Assignment A
Please answer these questions using the article on the China-Russia naval exercises below:
(i) In which sea are the drills taking place?
(ii) How many warships does Russia have taking part?
(iii) How large was the debt owed by Burma that Japan canceled?

CHINA and Russia yesterday launched their first joint naval exercises, raising strange new dynamics in the balance of power in the Asian region that has seen the US and India rattling sabres and tensions rise between China and its neighbours over territorial claims.

sinorussiannavy.jpg

News of the exercises came as Japan splashed billions of dollars through the countries of the Mekong delta - Thailand, Vietnam, Cambodia, Laos and Burma - to offset China's growing influence.

Included in Japan's beneficence was a separate cancellation of Burma's entire $3.5 billion debt to Tokyo.

The six days of Chinese-Russian drills are taking place in the Yellow Sea off the city of Qingdao in Shandong province on China's east coast, the official China News Service said.

China and Russia have held four joint military drills since 2005, but these are the first dedicated naval exercises, a Chinese expert said.

Yin Zhuo, who advises the Chinese navy, said the number of ships involved was unprecedented - China has 16 naval vessels and two submarines taking part in this exercise while Russia has four warships.

"Both sides will have deep exchanges in terms of tactics and technology," Mr Yin told state television.

The exercises - which China said yesterday were aimed at upholding regional peace - could worry China's Asian neighbours.

Beijing and Tokyo have a long-running dispute over a chain of islands, called Diaoyu by China and Senkaku by Japan, which sit in rich fishing grounds that may harbour lucrative energy resources.

Further south are groups of mineral-rich islands contested between China, The Philippines and Vietnam.

Japan's defence ministry said in a recent report that China was becoming increasingly active in waters near Japanese territory while Russia was holding more frequent military exercises in its far east region.

Assignment B
Locate every line in the entries that contains the string "icon" and copy each one. Case counts.

Entries supplied
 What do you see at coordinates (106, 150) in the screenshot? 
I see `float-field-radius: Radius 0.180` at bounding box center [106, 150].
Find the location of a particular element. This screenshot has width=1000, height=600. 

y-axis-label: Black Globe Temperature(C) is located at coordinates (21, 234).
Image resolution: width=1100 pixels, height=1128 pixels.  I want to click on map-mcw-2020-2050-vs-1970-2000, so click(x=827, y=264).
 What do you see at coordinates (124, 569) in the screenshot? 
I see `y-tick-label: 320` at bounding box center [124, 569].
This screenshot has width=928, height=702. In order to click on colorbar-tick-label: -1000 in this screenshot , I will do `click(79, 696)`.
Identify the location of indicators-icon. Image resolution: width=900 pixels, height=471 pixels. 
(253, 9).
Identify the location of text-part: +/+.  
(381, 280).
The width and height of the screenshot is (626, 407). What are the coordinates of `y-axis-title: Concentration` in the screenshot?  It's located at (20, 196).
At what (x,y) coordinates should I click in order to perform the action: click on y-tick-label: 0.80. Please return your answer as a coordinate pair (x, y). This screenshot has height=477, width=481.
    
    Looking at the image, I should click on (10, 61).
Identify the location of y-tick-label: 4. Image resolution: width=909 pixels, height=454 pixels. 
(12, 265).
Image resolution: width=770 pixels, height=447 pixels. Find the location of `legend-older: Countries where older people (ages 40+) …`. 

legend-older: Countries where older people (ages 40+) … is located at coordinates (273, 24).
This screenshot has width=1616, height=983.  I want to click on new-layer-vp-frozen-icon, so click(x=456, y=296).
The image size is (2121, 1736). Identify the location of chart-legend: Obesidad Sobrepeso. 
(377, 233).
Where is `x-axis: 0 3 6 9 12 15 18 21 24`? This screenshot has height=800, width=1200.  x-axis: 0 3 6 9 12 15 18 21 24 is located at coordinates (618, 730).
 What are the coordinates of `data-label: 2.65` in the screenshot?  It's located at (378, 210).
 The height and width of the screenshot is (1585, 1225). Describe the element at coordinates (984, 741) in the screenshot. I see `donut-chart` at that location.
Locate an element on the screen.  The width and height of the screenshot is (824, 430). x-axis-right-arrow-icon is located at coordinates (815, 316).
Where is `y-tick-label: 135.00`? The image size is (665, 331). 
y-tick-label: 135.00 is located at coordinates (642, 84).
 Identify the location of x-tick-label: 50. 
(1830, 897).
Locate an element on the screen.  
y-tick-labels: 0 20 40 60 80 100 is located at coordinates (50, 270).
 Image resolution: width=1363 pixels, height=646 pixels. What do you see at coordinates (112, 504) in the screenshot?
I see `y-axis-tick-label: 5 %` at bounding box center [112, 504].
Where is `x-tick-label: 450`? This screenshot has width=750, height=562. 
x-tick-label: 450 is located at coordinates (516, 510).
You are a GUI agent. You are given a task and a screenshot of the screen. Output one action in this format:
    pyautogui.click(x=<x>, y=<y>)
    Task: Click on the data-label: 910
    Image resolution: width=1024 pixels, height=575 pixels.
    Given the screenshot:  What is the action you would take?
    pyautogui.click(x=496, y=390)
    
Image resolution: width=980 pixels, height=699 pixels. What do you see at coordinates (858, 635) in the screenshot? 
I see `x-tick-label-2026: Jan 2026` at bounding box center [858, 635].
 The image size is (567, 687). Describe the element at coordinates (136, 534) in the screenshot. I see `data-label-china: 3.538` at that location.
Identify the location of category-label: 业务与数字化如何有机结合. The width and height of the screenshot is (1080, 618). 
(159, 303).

Final answer A
(i) The Yellow Sea, off the city of Qingdao in Shandong province.
(ii) Four.
(iii) $3.5 billion.

Final answer B
Identify the location of indicators-icon. Image resolution: width=900 pixels, height=471 pixels. 
This screenshot has width=1616, height=983.  I want to click on new-layer-vp-frozen-icon, so click(x=456, y=296).
Locate an element on the screen.  The width and height of the screenshot is (824, 430). x-axis-right-arrow-icon is located at coordinates (815, 316).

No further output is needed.